» Quoted passage

Background: Thermoablation is being used to eliminate the metaplastic epithelium of Barrett's esophagus and allow its reversal into squamous epithelium in an acid-controlled environment. This study assessed the efficacy and safety of a new thermoablation technique, argon plasma coagulation.
Methods: Patients with circumferential Barrett's esophagus 2 to 5 cm long were enrolled. Acid suppression was accomplished with lansoprazole. One-half the circumference of Barrett's mucosa was treated with argon plasma coagulation, and the other half served as an internal control. After macroscopic squamous re-epithelialization occurred, biopsy specimens were obtained from both areas systematically.
Results: Nine patients, all men with a mean age of 51.1 years, completed the study. During 24-hour esophageal pH monitoring a pH less than 4 occurred on average 2.8% of the time with a mean dose of lansoprazole of 70 mg/day. Squamous re-epithelialization developed in treated areas in all 9 patients. Biopsy showed that 7 of 9 patients (77.8%) had squamous re-epithelialization without intestinal metaplasia. Biopsy showed that 2 of 9 patients (22.2%) had squamous re-epithelialization with evidence of underlying intestinal metaplasia. There were no serious complications.
Conclusions: Argon plasma coagulation in an acid-controlled environment was both efficacious and safe in the treatment of Barrett's esophagus. However, the reappearance of squamous epithelium after therapy did not exclude the presence of underlying intestinal metaplasia.

» Data supplied
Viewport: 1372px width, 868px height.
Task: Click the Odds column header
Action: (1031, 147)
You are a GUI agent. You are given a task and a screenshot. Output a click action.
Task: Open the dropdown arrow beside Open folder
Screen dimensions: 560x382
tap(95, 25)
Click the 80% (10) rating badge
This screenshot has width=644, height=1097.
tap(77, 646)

---

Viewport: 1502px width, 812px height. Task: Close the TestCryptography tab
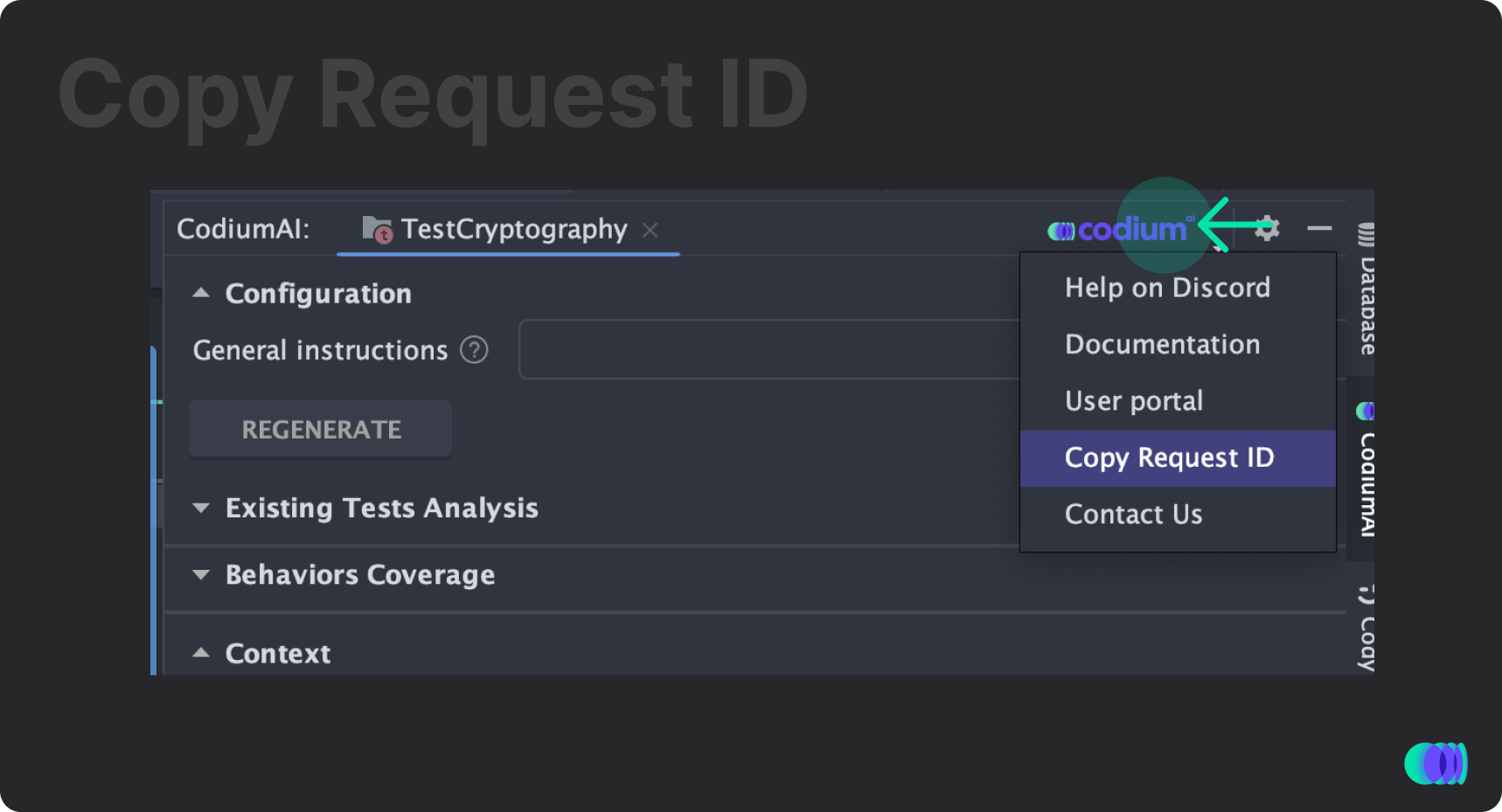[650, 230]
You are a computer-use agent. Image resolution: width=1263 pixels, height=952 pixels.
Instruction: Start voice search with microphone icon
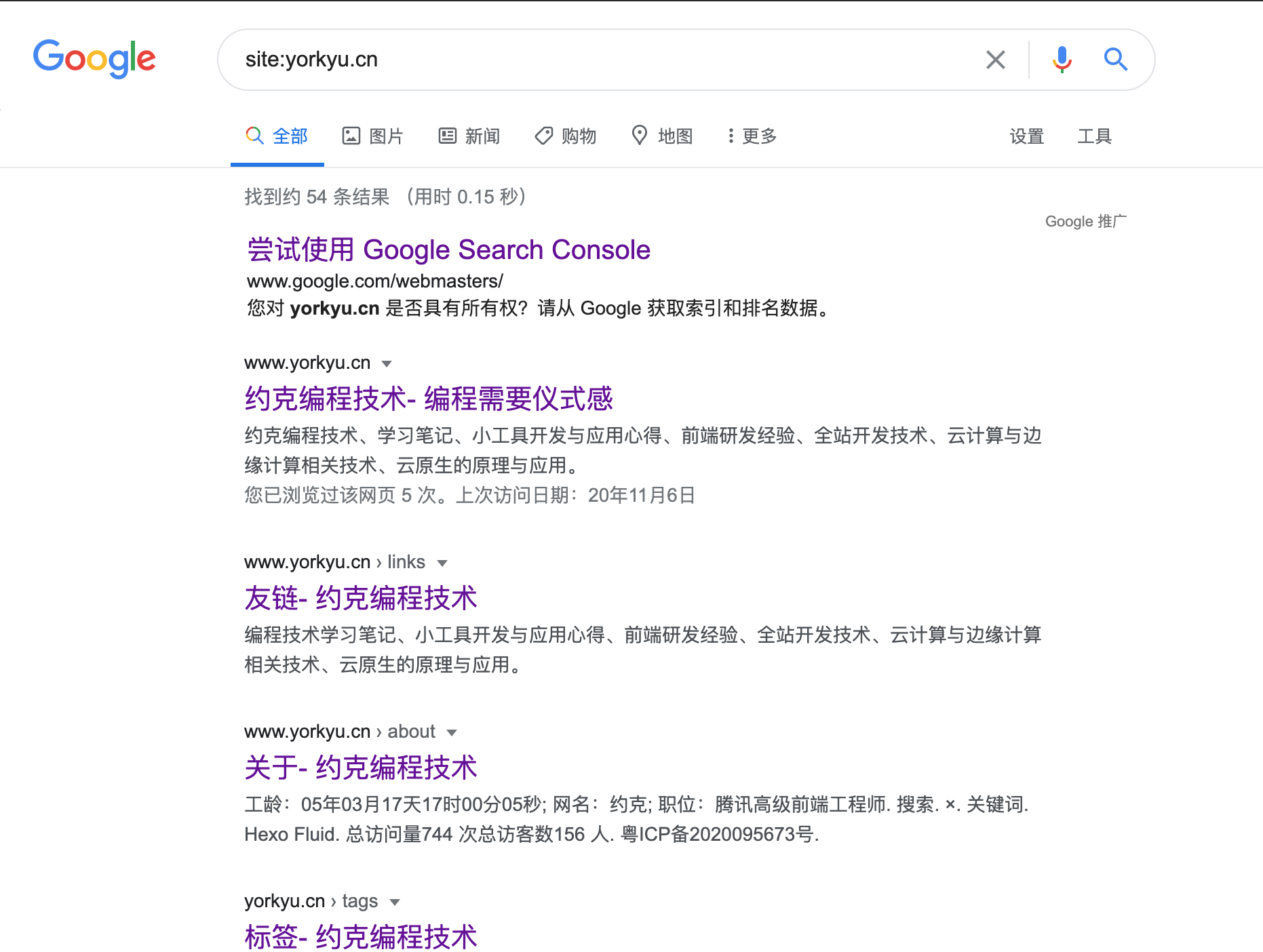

» What this exercise asks
(a) According to the abstract, why was only one-half the circumference of Barrett's mucosa treated with argon plasma coagulation? Answer in one to three sentences.
(b) Update the abstract by writing out the passage starting at "Background: Thermoablation is" and ending at "argon plasma coagulation.", with "acid-controlled environment" changed to "acid-suppressed environment".
Rely on the abstract alone.

» Answers to the exercise
(a) Only one-half was treated because the other half of the circumference served as an internal control.

(b)
Background: Thermoablation is being used to eliminate the metaplastic epithelium of Barrett's esophagus and allow its reversal into squamous epithelium in an acid-suppressed environment. This study assessed the efficacy and safety of a new thermoablation technique, argon plasma coagulation.